■ **Ausgangstext**:
---+---

Nach dem auf zwei Jahre angelegten Besuch von Berufsintegrationsklassen sind junge Flüchtlinge in Bayern mehrheitlich nicht ausbildungsreif. Rund 85 Prozent der Flüchtlinge verfügen nach dieser Beschulung nicht über die Voraussetzungen für eine Ausbildung; nur 15 Prozent sind fit genug. So sagt es Jürgen Wunderlich, Vorsitzender des Verbands der Lehrer an beruflichen Schulen in Bayern. Die rund 1050 bayerischen Berufsintegrationsklassen – darunter 110 unterfränkische Klassen – sind mehrheitlich an Berufsschulen angedockt. Unterfränkische Experten bestätigen im Wesentlichen Wunderlichs Aussage.
„Wir sehen das optimistischer. Aber auch aus unserer Sicht sind höchstens 20 oder 25 Prozent der Flüchtlinge nach dem Abschluss der Berufsintegrationsklassen für eine Ausbildung geeignet“, sagt Norbert Kornder, zuständiger Sachgebietsleiter bei der Regierung von Unterfranken. Über die geringe Zahl von ausbildungsreifen Flüchtlingen wundert sich Kornder nicht; ihn hat eher „die Euphorie“ jener erstaunt, die – wie der damalige Bundeswirtschaftsminister Sigmar Gabriel – 2015/2016 auf dem Höhepunkt der Zuwanderung junge Flüchtlinge pauschal als Fachkräfte-Nachwuchs bezeichnet haben.

---+---

■ **Ziel der Übung**: Schreiben Sie den Text über die Ausbildungsreife junger Flüchtlinge in Bayern im Anschluss an seinen letzten Satz weiter.

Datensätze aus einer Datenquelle
---+---

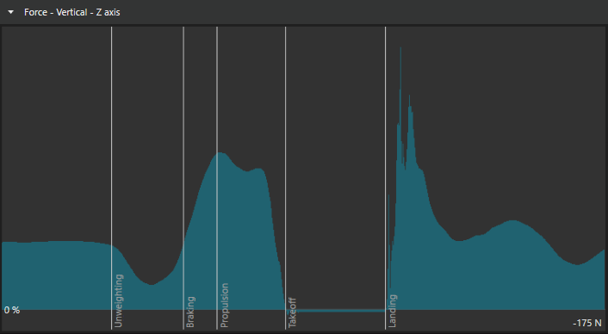
Task: Click the rotated Landing label text
Action: click(x=393, y=311)
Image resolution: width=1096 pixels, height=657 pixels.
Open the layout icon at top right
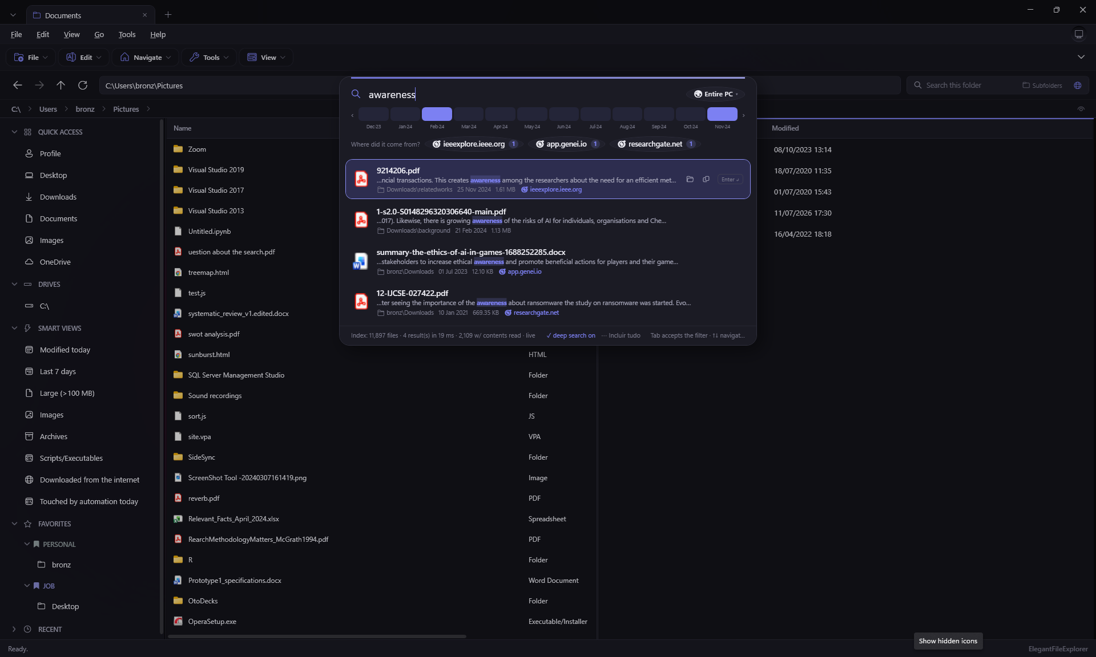(1079, 35)
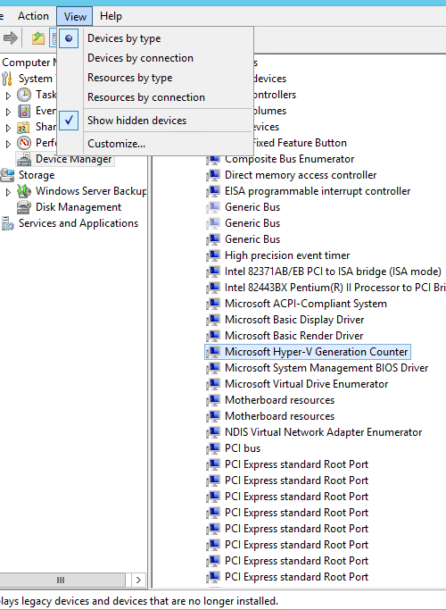Click the right arrow of horizontal scrollbar
The image size is (446, 610).
[x=138, y=580]
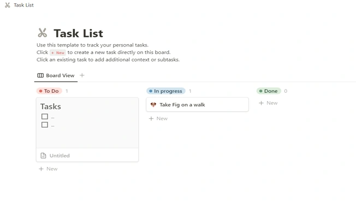
Task: Click the red New tag in description
Action: 58,53
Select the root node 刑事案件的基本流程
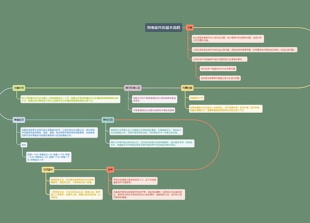310x223 pixels. (x=164, y=27)
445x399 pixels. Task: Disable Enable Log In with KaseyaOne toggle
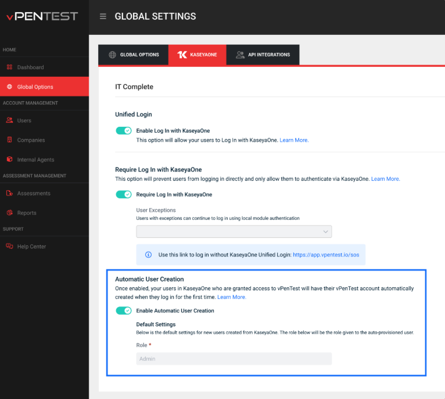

---+---

■ **Ihre Antwort**:
In den bayerischen Berufsintegrationsklassen pauken junge Flüchtlinge im ersten Jahr hauptsächlich die Sprache; im zweiten Jahr machen sie Betriebspraktika und besuchen berufsvorbereitenden Unterricht. Schließen sie die zwei Jahre an der Berufsschule erfolgreich ab, erlangen sie Kornder zufolge in der Regel die „Berechtigung eines Hauptschulabschlusses“.
Im Bundesländervergleich sei Bayern mit der zweijährigen Berufsintegration „vorbildlich“ , urteilt Uwe Tutschku, Leiter der Würzburger Franz-Oberthür-Berufsschule mit zahlreichen Berufsintegrationsklassen. Andere Bundesländer böten Flüchtlingen oft nur eine einjährige oder mehrmonatige Berufsqualifikation. Dem bayerischen Engagement zum Trotz: Auch Tuschku hält nur 20 bis 25 Prozent der Flüchtlinge an seiner Schule für fähig, eine Lehre anzufangen – und durchzustehen.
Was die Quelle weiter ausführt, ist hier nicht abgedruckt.